===== Selected extract =====
Inference in the Bernoulli Model

Mark Andrews

The posterior distribution

With \(m = 139\) successes, \(n = 250\) trials, and a \(\text{Beta}(3, 5)\) prior:

\[\theta \mid m, n \sim \text{Beta}(142, 116)\]

bernoulli_posterior_plot(n = 250, m = 139, alpha = 3, beta = 5)

The uniform prior

bernoulli_posterior_plot(n = 250, m = 139, alpha = 1, beta = 1)

With 250 observations, prior has little influence
Posterior \(\approx\) normalised likelihood

Point estimates

MAP (maximum a posteriori): mode of the posterior
Posterior mean: mean of the posterior
Both converge to the MLE \(m/n\) as data dominate

\[ \begin{align*} \langle \theta \rangle &= \frac{m + \alpha}{n + \alpha + \beta} \\[6pt] \mathrm{V}(\theta) &= \frac{(m + \alpha)(n - m + \beta)}{(n + \alpha + \beta)^2\,(n + \alpha + \beta + 1)} \\[6pt] \mathrm{mode}(\theta) &= \frac{m + \alpha - 1}{n + \alpha + \beta - 2} \end{align*} \]

bernoulli_posterior_summary(n, m, alpha = 3, beta = 5)
=====
> **Written instruction a**
Please quote the text on the Bernoulli model in full, keeping every line unchanged.
The entries that follow have no connection to the text on the Bernoulli model.
===== Source material =====
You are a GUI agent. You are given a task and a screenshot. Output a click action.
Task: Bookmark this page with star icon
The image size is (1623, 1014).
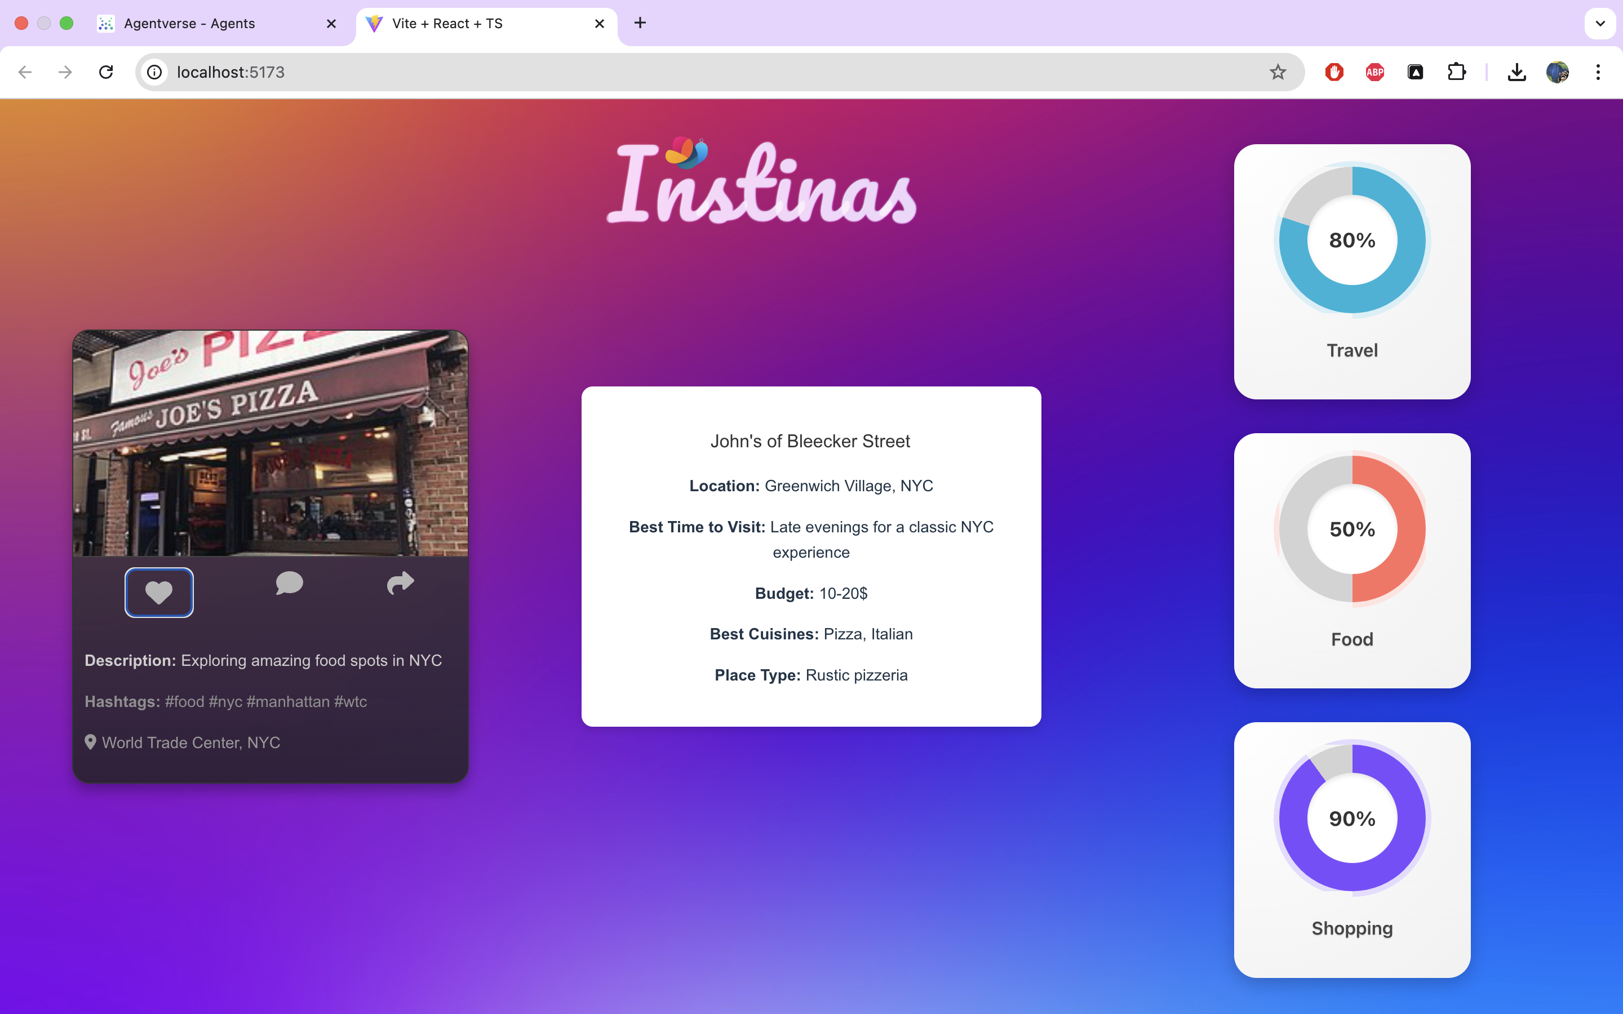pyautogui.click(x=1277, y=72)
=====
===== Source material =====
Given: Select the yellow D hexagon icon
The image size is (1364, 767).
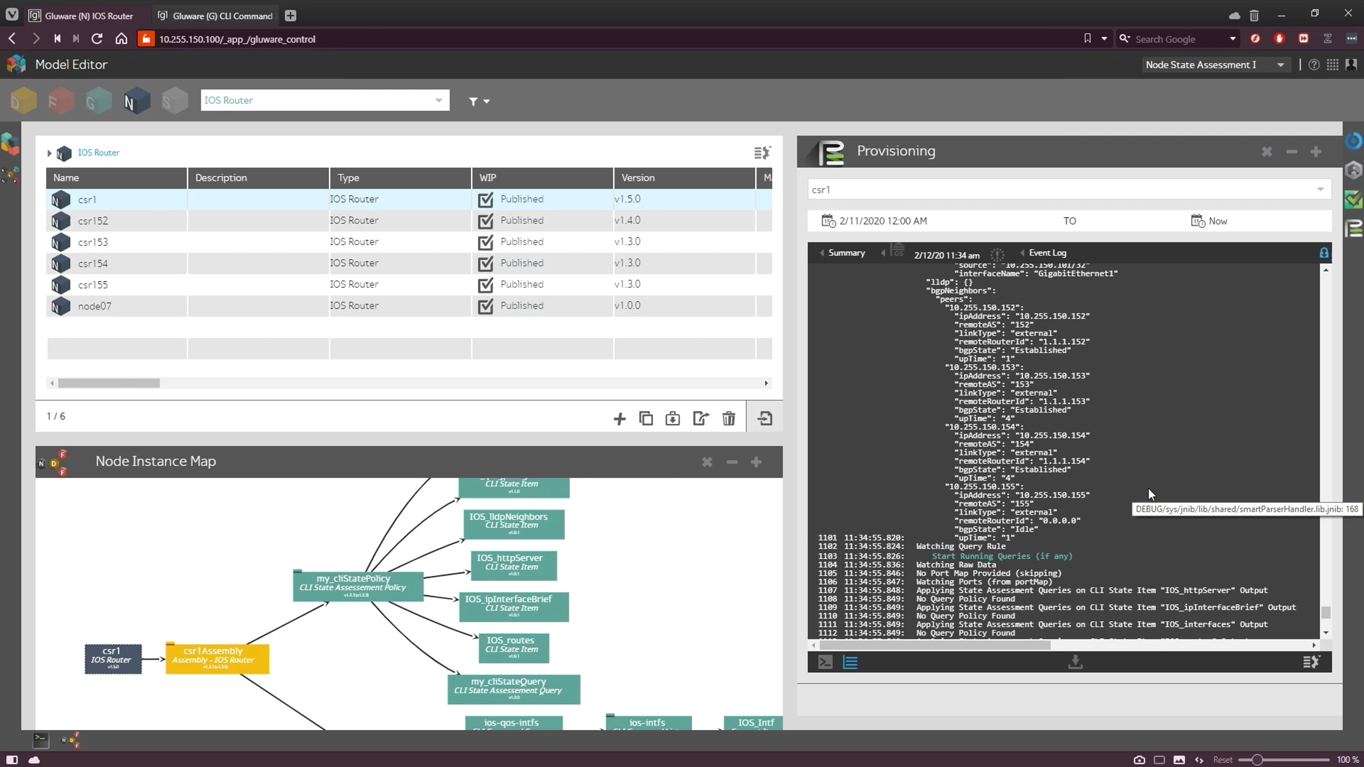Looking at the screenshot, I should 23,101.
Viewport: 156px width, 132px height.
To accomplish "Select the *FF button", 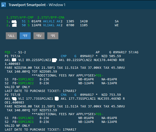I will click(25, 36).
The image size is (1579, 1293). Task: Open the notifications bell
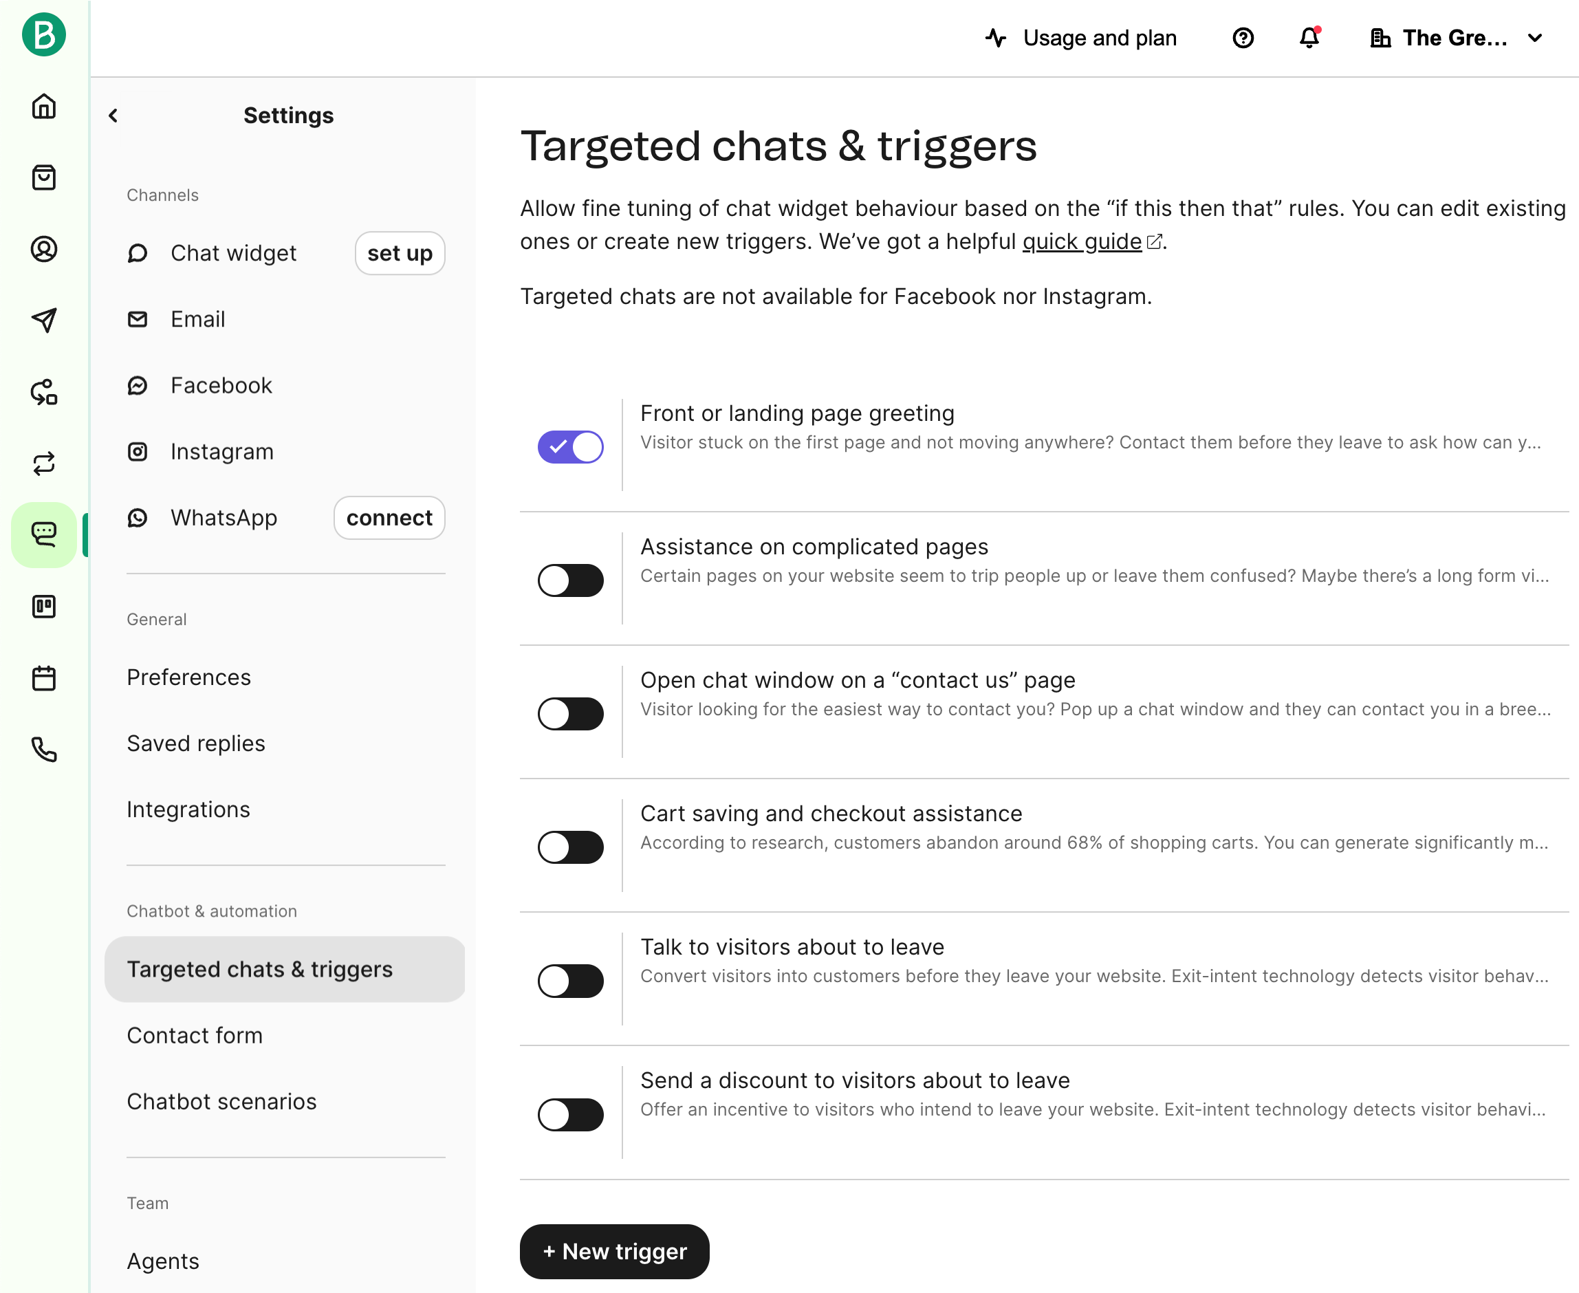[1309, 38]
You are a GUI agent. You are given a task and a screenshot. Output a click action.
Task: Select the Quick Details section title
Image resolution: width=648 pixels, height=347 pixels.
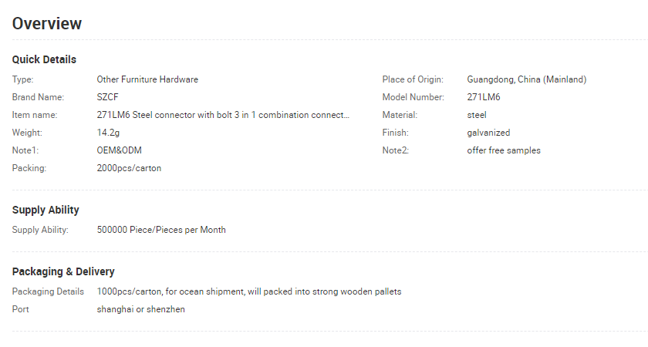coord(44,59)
=====
> **Written instruction b**
Pick out each line of the entries that contains the string "size", and copy those lines.

> **Task result a**
Inference in the Bernoulli Model

Mark Andrews

The posterior distribution

With \(m = 139\) successes, \(n = 250\) trials, and a \(\text{Beta}(3, 5)\) prior:

\[\theta \mid m, n \sim \text{Beta}(142, 116)\]

bernoulli_posterior_plot(n = 250, m = 139, alpha = 3, beta = 5)

The uniform prior

bernoulli_posterior_plot(n = 250, m = 139, alpha = 1, beta = 1)

With 250 observations, prior has little influence
Posterior \(\approx\) normalised likelihood

Point estimates

MAP (maximum a posteriori): mode of the posterior
Posterior mean: mean of the posterior
Both converge to the MLE \(m/n\) as data dominate

\[ \begin{align*} \langle \theta \rangle &= \frac{m + \alpha}{n + \alpha + \beta} \\[6pt] \mathrm{V}(\theta) &= \frac{(m + \alpha)(n - m + \beta)}{(n + \alpha + \beta)^2\,(n + \alpha + \beta + 1)} \\[6pt] \mathrm{mode}(\theta) &= \frac{m + \alpha - 1}{n + \alpha + \beta - 2} \end{align*} \]

bernoulli_posterior_summary(n, m, alpha = 3, beta = 5)

> **Task result b**
The image size is (1623, 1014).
The image size is (1364, 767).
The image size is (1579, 1293). Task: Open the notifications bell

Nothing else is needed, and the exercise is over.